Strong political opinions expressed in the past don't necessarily mean William Shawcross will not be an effective leader of the Charity Commission, says Stephen Cook
The Charity Commission has been through some stormy times recently and is not a particularly happy ship. That's why it seemed important to appoint, without an interregnum, a new chair who was demonstrably impartial politically and had a record of wise administration and consensus-building.
In the event, the interregnum has not been avoided, but will be no longer than two months: the government's choice, the author and journalist William Shawcross, is going to start in October. The more contentious question of his political impartiality was explored by the Commons select committee on public administration last week.

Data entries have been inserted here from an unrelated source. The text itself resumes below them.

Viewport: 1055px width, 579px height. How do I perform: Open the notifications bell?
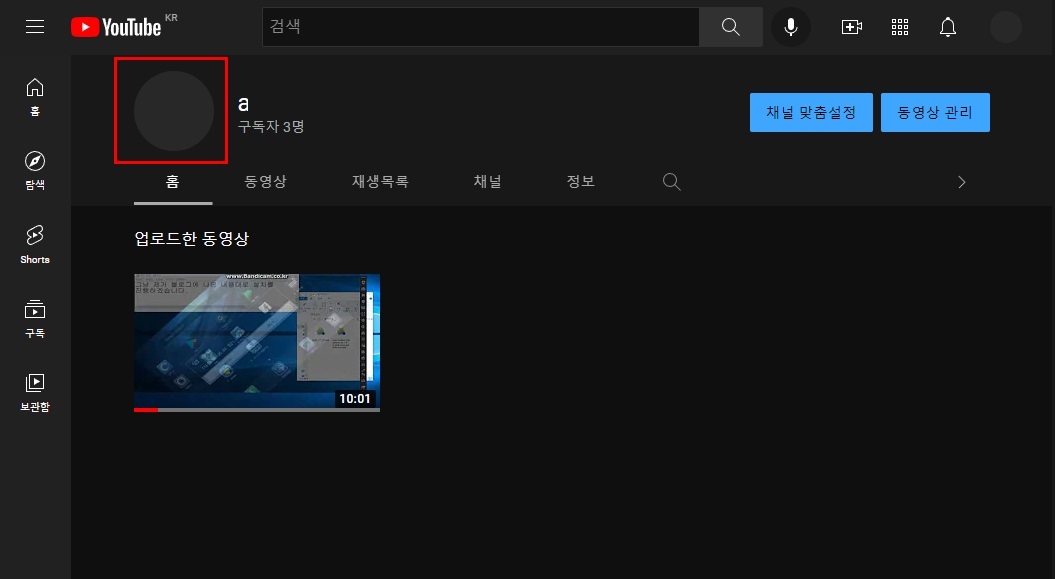point(947,26)
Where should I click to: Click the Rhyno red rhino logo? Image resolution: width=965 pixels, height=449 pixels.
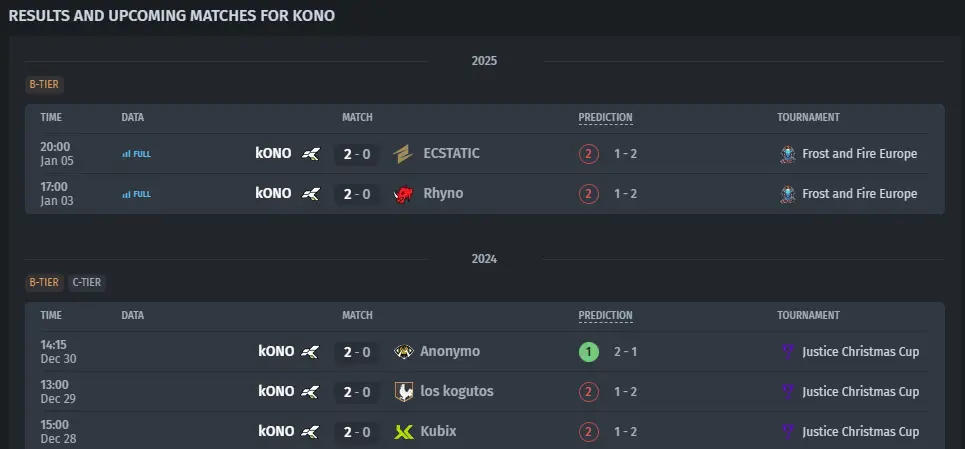[403, 194]
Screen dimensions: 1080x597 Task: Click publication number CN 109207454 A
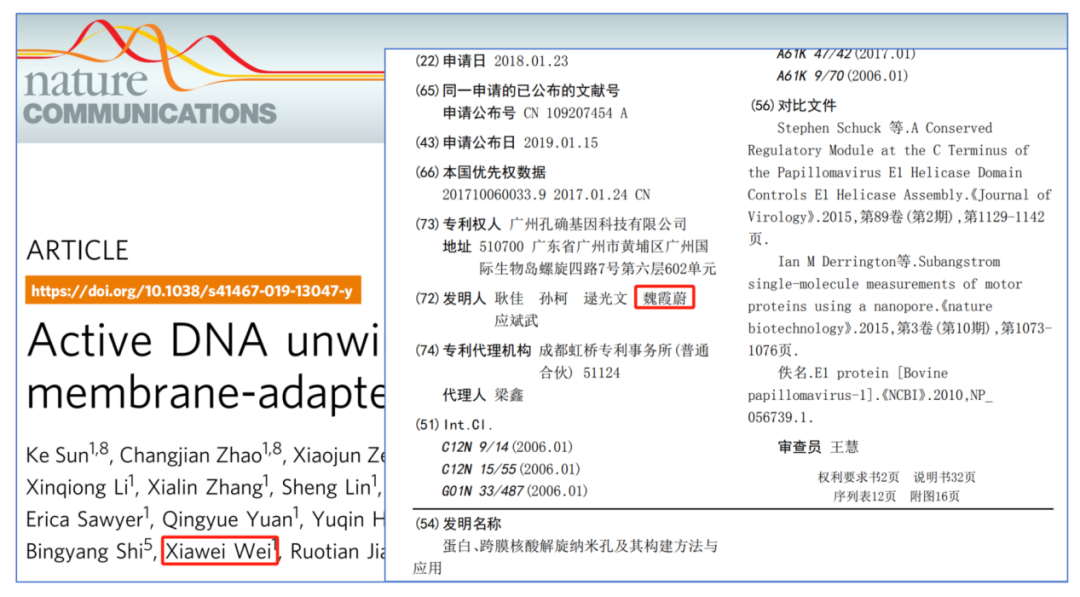point(575,113)
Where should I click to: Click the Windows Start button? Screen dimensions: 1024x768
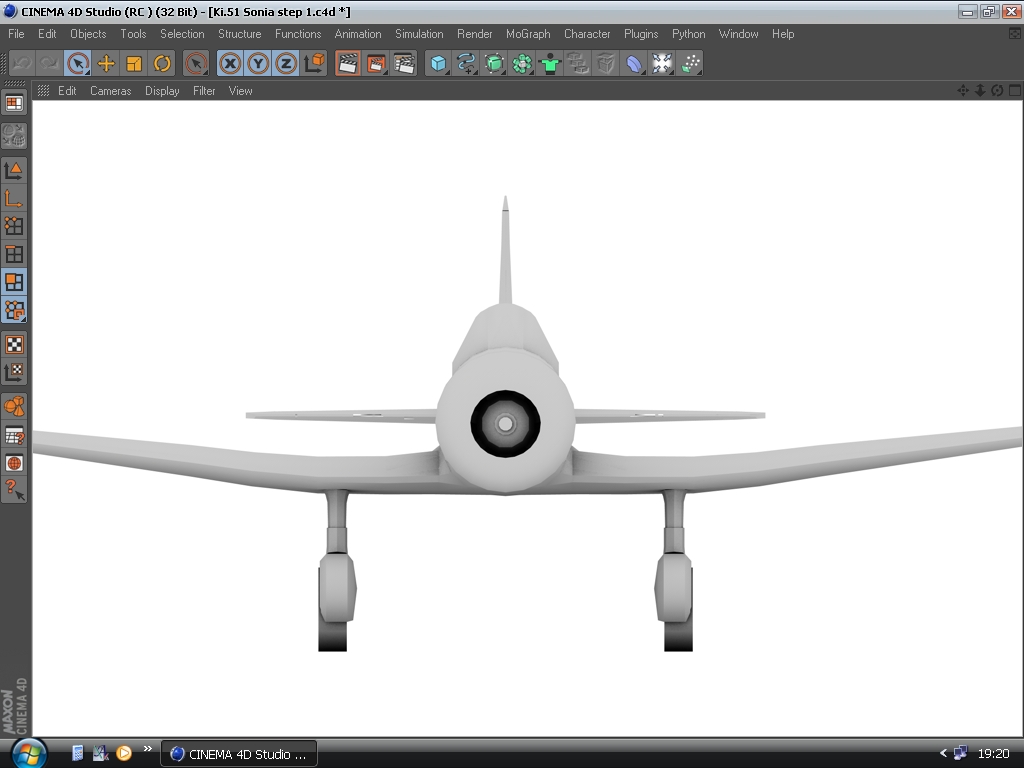pos(28,753)
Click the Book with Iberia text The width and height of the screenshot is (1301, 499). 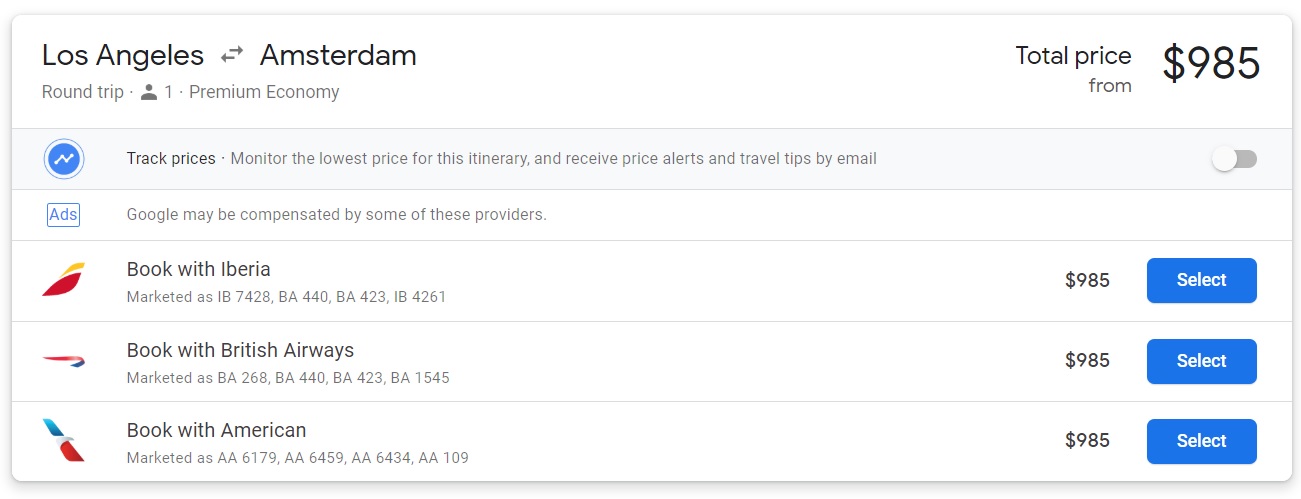pos(199,269)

The Labour and Liberal Democrat members of the committee concluded that Shawcross would not be a suitable appointment, citing a 2010 article by him on the right-wing US website National Review in which he attacked Gordon Brown in vitriolic terms and concluded that only the Conservatives could bring the UK "back from the abyss".
Given that the committee voted by four to three in favour of the appointment, the government has simply ignored the dissenters. But the episode means Shawcross will start his tenure as a controversial figure, dogged by some outspoken political views just as his predecessor was dogged by her membership of the Labour Party.
There is a sense in which the government is doing what governments tend to do - appointing one of their own. Shawcross is an old Etonian, the official biographer of the Queen Mother and, it seems, a Conservative supporter. How much that matters in the grand scheme of things depends on how good a chair he proves to be.
On the face of it, he looks more like an individualist than an organisation man. He has made his reputation as a polemical writer on international affairs. There is no intrinsic reason why someone like that should not be a good chair. The government cites his intellectual and analytical credentials, and maybe he will challenge some of the orthodoxies and complacencies of the commission. No one should write him off before he starts, and clearly there is a lot to play for.